Seit Anfang Jahr gehört der Betrieb von Telefonkabinen nicht mehr zur Grundversorgung. Die Swisscom nimmt die sogenannten Publifone deshalb vom Netz und baut die Kabinen ab – sofern sie nicht von Privaten oder Vereinen umgenutzt werden. Der Kreativität sind dabei kaum Grenzen gesetzt: Neben Kunst und Büchern sind in der Schweiz auch schon Defibrillatoren in den Glaskästen stationiert worden. In St.Gallen wurden bereits drei der alten Kabinen von Quartiervereinen in Hol- und Bring-Bibliotheken umfunktioniert.
Projekte wie diese finden drei Stadtparlamentarier unterstützenswert: Christian Huber, Anja Signer-Bürkler und Franziska Ryser von den Jungen Grünen haben dem Stadtrat vor den Sommerferien eine Einfache Anfrage zum Thema eingereicht. Sie wollen im Wesentlichen wissen, ob die Stadtregierung bereit ist, «Telefonkabinen für soziokulturelle Projekte für die Bevölkerung zur Verfügung zu stellen» und «selber Projekte zu initiieren» – beispielsweise im Rahmen des Gartenprojekts «clever geniessen» oder in Form einzelner, durch die Stadtbibliothek betreuter Bücherschränke. begründet Franziska Ryser den Vorstoss Anfang Juli.
«Uns ist aufgefallen, dass es anderen Gemeinden eher gelingt, kreative Projekte mit alten Telefonzellen auf die Beine zu stellen.»
Franziska Ryser, Stadtparlamentarierin
Jetzt hat der Stadtrat auf die Fragen der Jungen Grünen geantwortet.

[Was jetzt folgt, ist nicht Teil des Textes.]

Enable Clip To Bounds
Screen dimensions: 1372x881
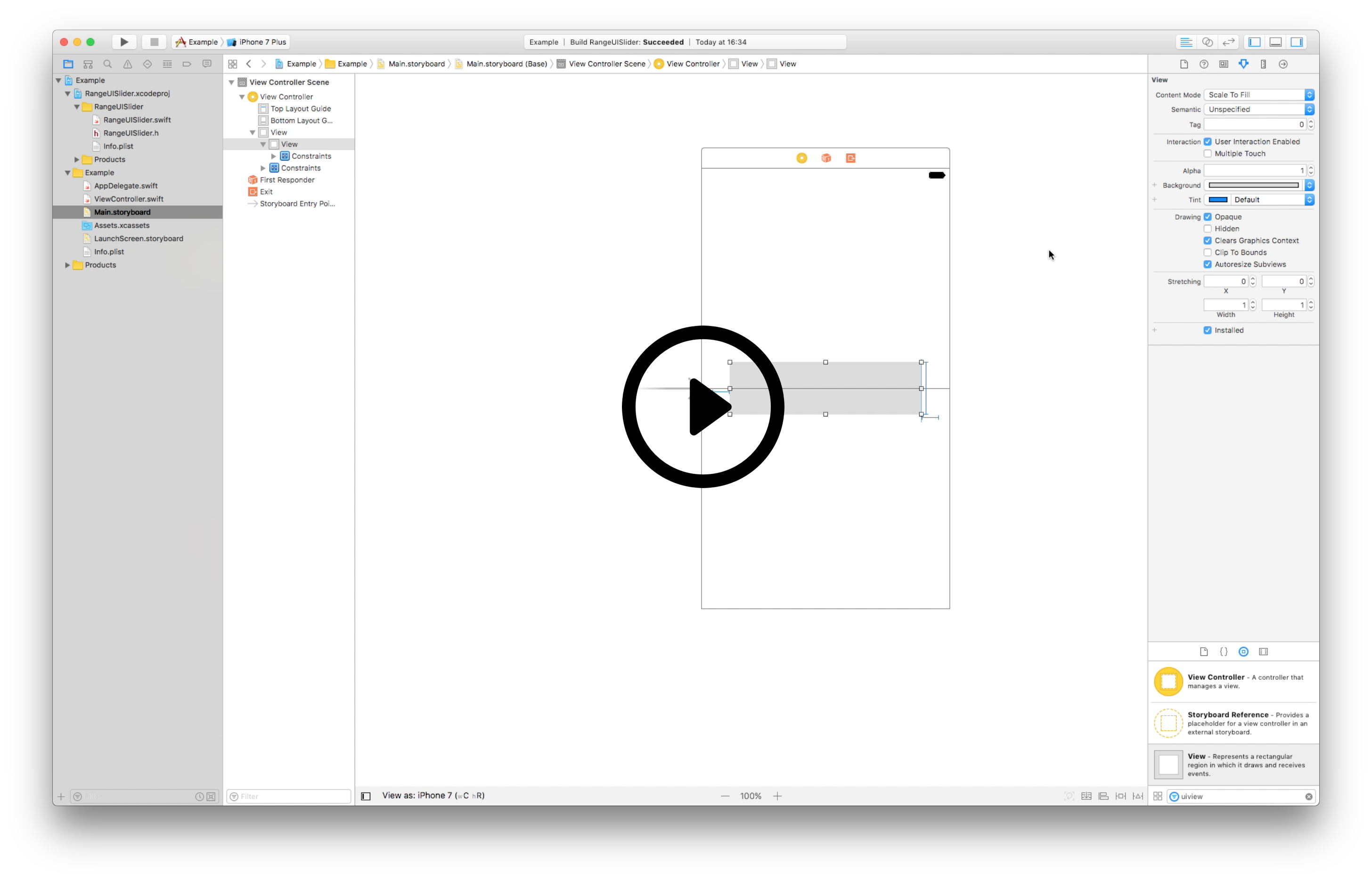pos(1207,253)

Im August gab es auf Stadtgebiet noch 16 Publifone, zwölf davon auf Liegenschaften der Stadt. Die Swisscom plane, die Kabinen etappenweise bis April 2019 abzubauen – bis auf ein einziges Publifon an der Museumsstrasse 25.
Die Kabine an der Rehetobelstrasse 30 hat inzwischen der Quartierverein St.Fiden-Neudorf übernommen und als Mini-Bibliothek einem neuen Zweck zugeführt. Seit 2014 besteht eine solche auch an der Linsebühlstrasse 97 sowie seit 2017 in Winkeln. Auch hier haben Quartiervereine die Initiative ergriffen. Lediglich zwei Anfragen von Privatpersonen zur Umnutzung von Telefonkabinen sind bei der Stadt eingegangen.
Das Angebot der Umnutzung sei abseits der Quartiervereine auf geringe Resonanz gestossen, schreibt der Stadtrat deswegen in Beantwortung der Einfachen Anfrage aus dem Parlament. Die Bereitstellung und der Betrieb eines Angebots seien mit wesentlichem personellen Aufwand verbunden.
Der Unterhalt der Telefonkabinen sowie ein allfälliger künftiger Abbruch respektive die Entsorgung bedeuteten eine finanzielle Belastung. Ausserdem seien die Kabinen – abgesehen von Mini-Büchereien – nur schwer bespielbar. Als Raum für Kunst seien sie wenig attraktiv.
Der Stadtrat schätzt das Potenzial von Telefonkabinen als Gefäss der Kulturförderung deshalb als gering ein. Vor allem, wenn man den Aufwand dem Nutzen gegenüberstelle. Auf eine proaktive Übernahme von ausrangierten Zellen will die St.Galler Stadtregierung deshalb verzichten.
Sie wolle stattdessen weiterhin auf bewährte Gefässe in der Kulturförderung setzen, heisst es in den Antworten auf die Einfache Anfrage. Prüfen werde der Stadtrat aber natürlich weiterhin die Unterstützung von Umnutzungswünschen von Quartiervereinen und anderen Organisationen.